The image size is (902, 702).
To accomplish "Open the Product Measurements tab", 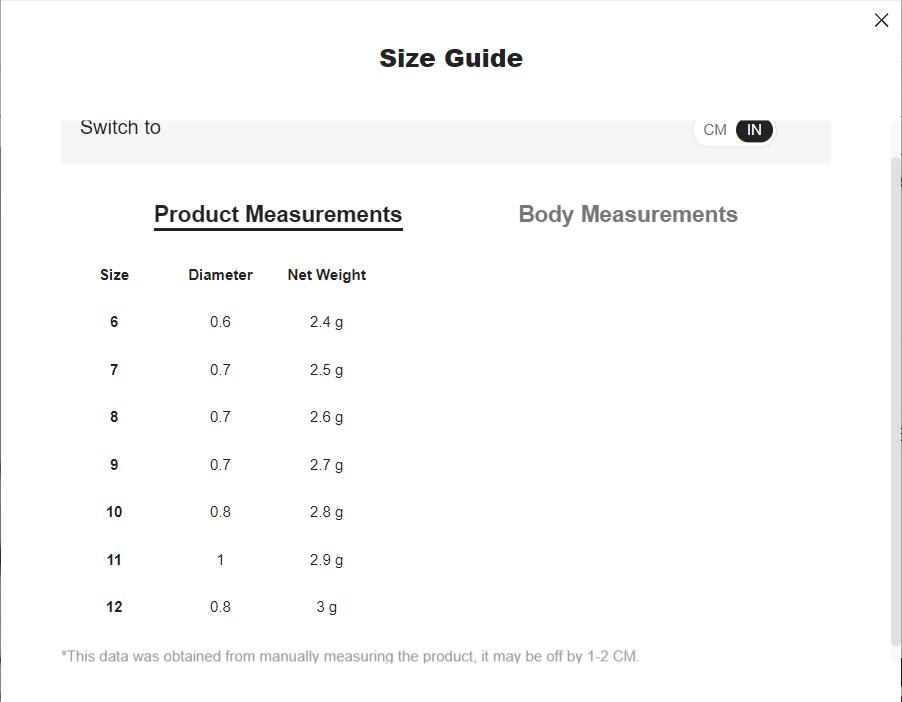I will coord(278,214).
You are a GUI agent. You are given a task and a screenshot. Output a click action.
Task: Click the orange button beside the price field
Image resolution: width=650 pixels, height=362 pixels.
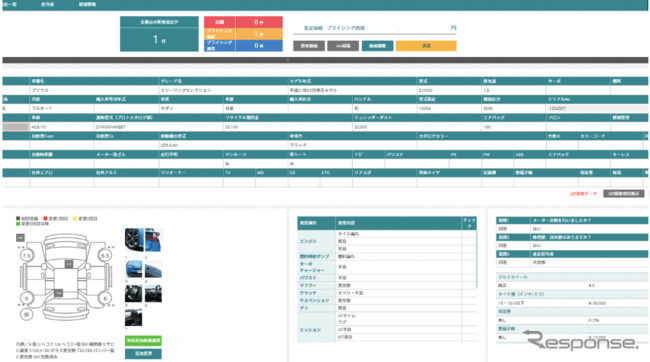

══════════════════════════════

▸ ASSIGNED TASK
The expected answer consists solely of the lines from the one with "You are a GUI" through the last line of the listing above, restated exactly, minus any pictures.

▸ SOLUTION TO THIS EXERCISE
You are a GUI agent. You are given a task and a screenshot. Output a click action.
Task: Click the orange button beside the price field
Image resolution: width=650 pixels, height=362 pixels.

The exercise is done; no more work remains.